Keywords: cannabinoid receptor type 1 (CB1); endocannabinoid; enteric nervous system; gut-brain; microbiome; peristalsis; vagus nerve.
Figures
The endocannabinoid system controls a variety of gastrointestinal functions. (A) The endocannabinoid system in the large intestine is proposed to interact with gut microbiota and regulate epithelial barrier permeability. For example, activating cannabinoid type 1 receptors (CB1Rs) in mice increased circulating levels of lipopolysaccharide (LPS)—which is an endotoxin released from Gram-negative bacteria—through a proposed mechanism that includes decreased expression of the tight junction proteins, occludin and zonula occludens-1, and resulting increases in permeability. It is suggested that CB1Rs located in the intestinal epithelium control these processes. (B) Endocannabinoid signaling in the jejunum mucosa of the small intestine is triggered by fasting and tasting dietary fats and is proposed to be a general hunger signal that acts at local CB1Rs to inhibit satiation., The evidence suggests that during fasting, cholinergic signaling (acetylcholine, ACh)—possibly by the efferent vagus nerve—activates muscarinic acetylcholine receptors (mAChRs) in the small intestine, which, in turn, drive the conversion of the 2-arachidonoyl-sn-glycerol (2-AG) precursor, 1-stearoyl-2-arachidonoyl-sn-glycerol (SAG), into 2-AG through the activity of diacylglycerol lipase (DGL). Inhibiting subtype m3 mAChRs locally in the rat intestine blocked fasting-induced production of 2-AG in the jejunum mucosa and inhibited refeeding after a 24-h fast to the same levels as when a peripherally restricted CB1R antagonist was administered.
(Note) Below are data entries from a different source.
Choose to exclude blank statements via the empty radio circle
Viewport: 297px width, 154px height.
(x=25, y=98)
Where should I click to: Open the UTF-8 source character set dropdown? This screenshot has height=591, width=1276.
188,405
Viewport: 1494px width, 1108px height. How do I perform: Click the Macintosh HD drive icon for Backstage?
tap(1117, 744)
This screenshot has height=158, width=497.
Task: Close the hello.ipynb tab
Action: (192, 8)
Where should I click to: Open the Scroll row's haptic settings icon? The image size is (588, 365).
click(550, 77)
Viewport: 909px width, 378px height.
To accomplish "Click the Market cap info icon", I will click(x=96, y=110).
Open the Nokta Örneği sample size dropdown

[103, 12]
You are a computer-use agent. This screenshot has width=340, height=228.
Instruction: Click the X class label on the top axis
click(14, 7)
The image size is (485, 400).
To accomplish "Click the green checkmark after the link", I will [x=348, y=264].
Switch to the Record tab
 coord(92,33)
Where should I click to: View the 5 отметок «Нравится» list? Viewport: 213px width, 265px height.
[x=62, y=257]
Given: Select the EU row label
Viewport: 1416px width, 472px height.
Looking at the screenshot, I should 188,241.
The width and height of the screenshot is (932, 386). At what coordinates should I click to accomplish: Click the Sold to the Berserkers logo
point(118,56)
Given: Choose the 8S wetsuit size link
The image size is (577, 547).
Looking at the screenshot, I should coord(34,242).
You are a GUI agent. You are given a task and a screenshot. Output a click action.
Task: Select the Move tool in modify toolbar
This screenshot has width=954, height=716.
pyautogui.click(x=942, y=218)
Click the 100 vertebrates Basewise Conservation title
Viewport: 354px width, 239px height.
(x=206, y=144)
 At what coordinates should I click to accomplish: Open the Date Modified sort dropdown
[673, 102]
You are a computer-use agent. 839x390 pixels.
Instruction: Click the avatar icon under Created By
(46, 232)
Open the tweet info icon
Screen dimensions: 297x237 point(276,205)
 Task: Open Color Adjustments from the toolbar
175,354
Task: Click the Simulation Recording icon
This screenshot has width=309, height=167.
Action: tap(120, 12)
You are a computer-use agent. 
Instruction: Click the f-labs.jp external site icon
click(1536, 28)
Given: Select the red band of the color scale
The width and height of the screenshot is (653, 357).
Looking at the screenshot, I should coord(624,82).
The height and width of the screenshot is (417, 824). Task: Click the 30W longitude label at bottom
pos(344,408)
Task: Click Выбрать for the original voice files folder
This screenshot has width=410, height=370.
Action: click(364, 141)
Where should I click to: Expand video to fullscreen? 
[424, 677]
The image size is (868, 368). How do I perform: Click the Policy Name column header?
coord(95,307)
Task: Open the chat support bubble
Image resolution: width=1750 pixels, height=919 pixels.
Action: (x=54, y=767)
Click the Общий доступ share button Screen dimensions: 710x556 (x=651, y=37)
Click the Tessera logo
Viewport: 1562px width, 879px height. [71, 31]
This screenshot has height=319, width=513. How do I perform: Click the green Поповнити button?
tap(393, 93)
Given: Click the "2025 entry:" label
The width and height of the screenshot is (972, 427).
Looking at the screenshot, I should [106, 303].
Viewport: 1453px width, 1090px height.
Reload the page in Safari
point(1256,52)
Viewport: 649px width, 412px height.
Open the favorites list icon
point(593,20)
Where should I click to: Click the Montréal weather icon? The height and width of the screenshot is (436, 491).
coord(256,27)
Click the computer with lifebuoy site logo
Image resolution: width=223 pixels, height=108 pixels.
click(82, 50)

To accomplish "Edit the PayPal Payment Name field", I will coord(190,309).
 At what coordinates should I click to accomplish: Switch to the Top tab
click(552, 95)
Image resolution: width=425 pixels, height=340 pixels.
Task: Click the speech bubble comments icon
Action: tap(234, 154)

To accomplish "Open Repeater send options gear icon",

(C) Endocannabinoid activity at CB1Rs located on small intestinal enteroendocrine I cells—which produce and secrete the peptide, cholecystokinin (CCK)—is suggested to promote feeding during a fast and drive the intake of fat-rich foods by inhibiting the release of CCK, which normally binds CCK receptors on the sensory vagus nerve and induces satiation after a meal., Supporting this hypothesis, the expression of CB1R mRNA on CCK-containing enteroendocrine I cells in the mouse small intestine has been reported, which suggests that CB1Rs in the gut mucosa control feeding by inhibiting the release of CCK and therefore indirectly modifying the activity of the sensory vagus. (D) Many studies provide evidence that CB1Rs on enteric nerves control intestinal contractility by inhibiting the release of the excitatory neurotransmitter, ACh. Recent studies also suggest that contractility is controlled by a dynamic interplay between the retrograde messengers, the endocannabinoids, and purines (e.g., adenosine triphosphate, ATP), which act in an opposing manner. It is proposed that the excitatory actions on contractility for ATP are mediated through increases in ACh, which are inhibited by the activation of prejunctional CB1Rs on enteric nerves., Both systems may functionally interact to regulate synaptic strength in the enteric nervous system.
Fatty food intake is driven by gut–brain endocannabinoid signaling. Tasting dietary fat increases endocannabinoid levels within the rat jejunum. Inhibiting local endocannabinoid signaling at jejunal CB1Rs reduces fat intake and preferences for unsaturated dietary fats., Here, a rat prefers to eat fat-rich potato chips rather than a standard laboratory chow, which contains far lower quantities of dietary fat than chips. Thus, it is proposed for illustrative purposes that this rat's preference for the fat-rich food is driven by an enhancement of gut–brain endocannabinoid signaling (i.e., the body's natural “cannabis-like molecules”) that is triggered by tasting the fat contained in the chips.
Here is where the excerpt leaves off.